W Łódzkiem, według danych Wojewódzkiego Centrum Zdrowia Publicznego, wypowiedzenia z pracy złożyło w sumie 39 lekarzy - 29 w szpitalu w Skierniewicach i 10 - w szpitalu w Sieradzu. Obowiązuje ich 3-miesięczny okres wypowiedzenia. Ponieważ swoje wnioski złożyli - w Skierniewicach 21 lipca, a w Sieradzu - 1 sierpnia to odejść z pracy mogą najwcześniej po 20 października i po 1 listopada. W środę protest lekarzy kontynuowany jest w 11 spośród 52 placówek.

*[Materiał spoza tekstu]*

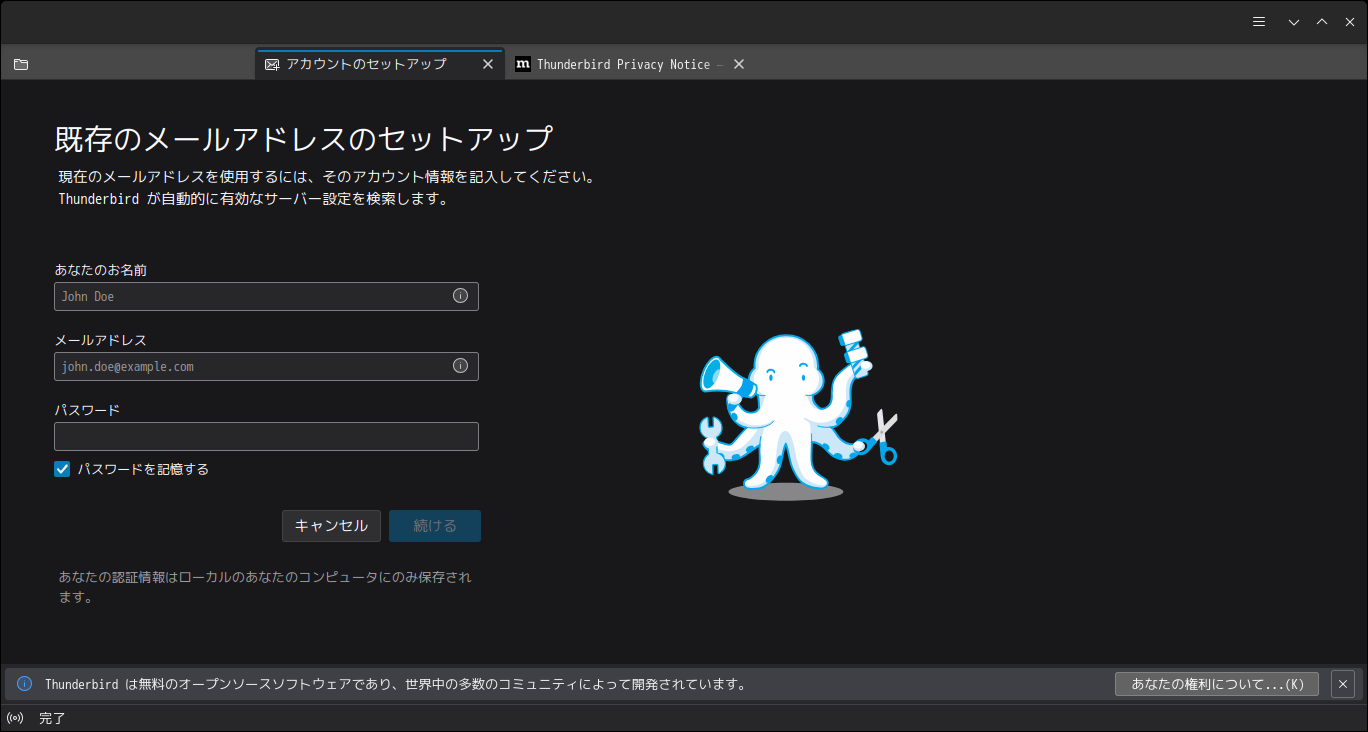The image size is (1368, 732).
Task: Click the connection status icon in the status bar
Action: [15, 717]
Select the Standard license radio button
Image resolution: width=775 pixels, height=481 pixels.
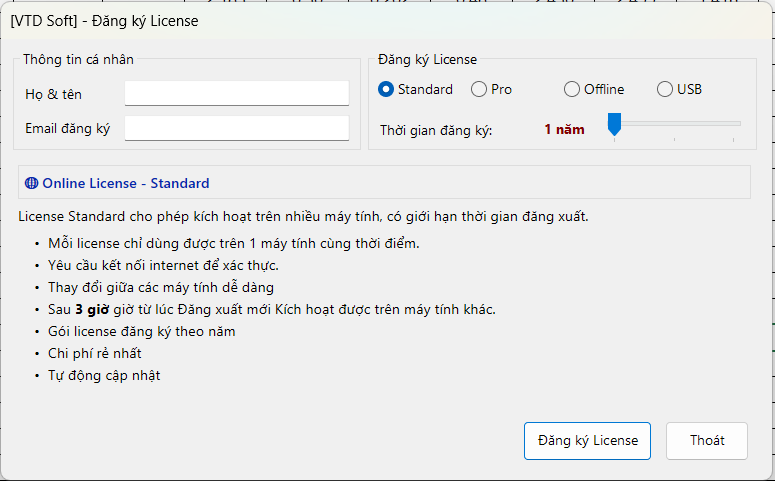(386, 90)
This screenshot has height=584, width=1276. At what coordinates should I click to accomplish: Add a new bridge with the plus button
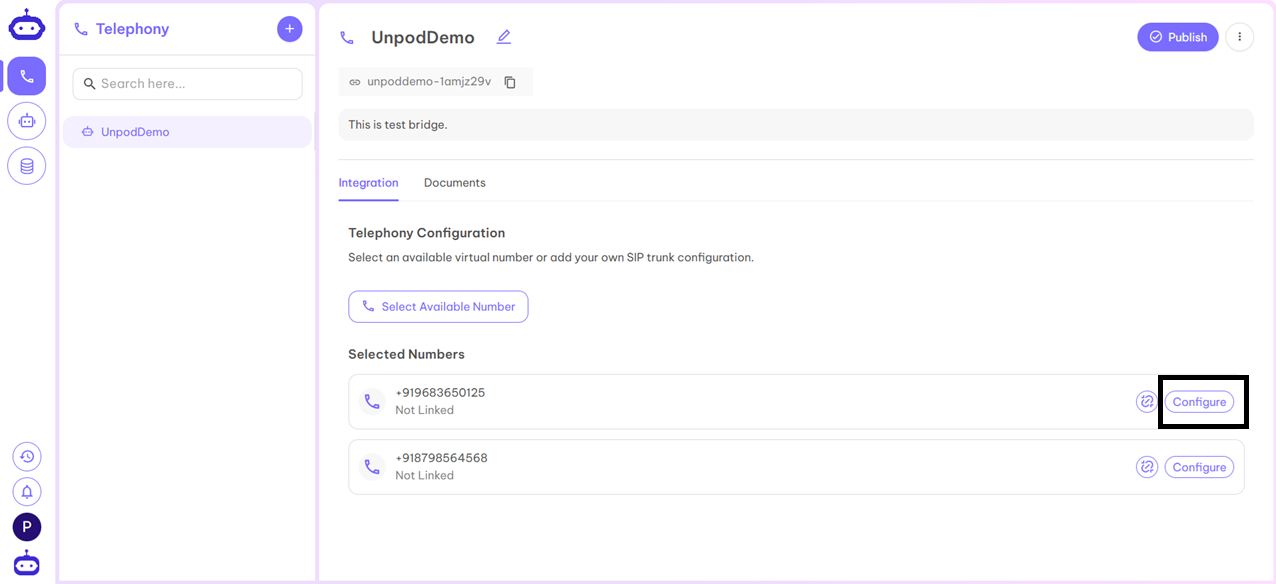(289, 29)
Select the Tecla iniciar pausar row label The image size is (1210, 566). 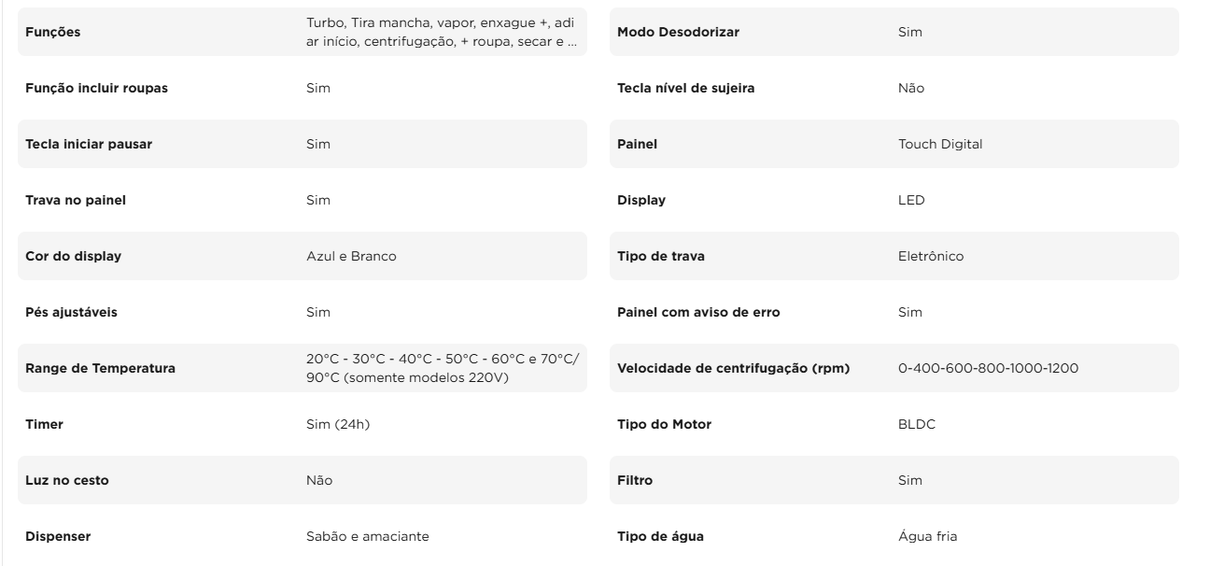[x=88, y=144]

W małopolskich szpitalach we wrześniu nie zabraknie lekarzy. Większość z około 200 wypowiedzeń, złożonych w czasie strajku przez lekarzy, została wycofana, ponieważ zawarto porozumienia z dyrekcjami - poinformował PAP w środę szef małopolskiego OZZL Marek Kmieć. Na przykład lekarze ze Szpitala Specjalistycznego im. Stefana Żeromskiego w Krakowie w połowie lipca zawarli porozumienie z dyrekcją, w którym udało im się wynegocjować trzyletni harmonogram podwyżek płac.

W szpitalach, w których lekarze nie wycofali wypowiedzeń, trwają jeszcze negocjacje z dyrekcjami. Tak jest w Wojewódzkim Specjalistycznym Szpitalu Dziecięcym im. św. Ludwika w Krakowie, gdzie wymówienia złożyło 21 z 52 lekarzy, oraz w Szpitalu Specjalistycznym w Gorlicach, w którym wypowiedzenia złożyło 36 lekarzy z 88 zatrudnionych. Jak powiedzieli PAP związkowcy z obu szpitali, liczą na pozytywne zakończenie negocjacji z dyrekcjami, a wtedy wymówienia zostaną wycofane.

Na Śląsku, według danych Centrum Zarządzania Kryzysowego Wojewody, w 12 szpitalach wypowiedzenia z pracy złożyło 486 lekarzy. Ich termin upływa z końcem września.

W Wojewódzkim Szpitalu Specjalistycznym nr 3 w Rybniku, gdzie w sobotę zawarto porozumienie, na mocy którego lekarze mogą bez żadnych konsekwencji wycofywać złożone wcześniej wypowiedzenia, na taki krok decyduje się codziennie kilka osób. W ramach protestu wypowiedzenia złożyło ponad 70 na blisko 190 zatrudnionych tam lekarzy. Dyrektor placówki Bolesław Gębarski szacuje, że nie wszyscy je wycofają, ale ma nadzieje, że nie ma zagrożenia dla funkcjonowania szpitala we wrześniu.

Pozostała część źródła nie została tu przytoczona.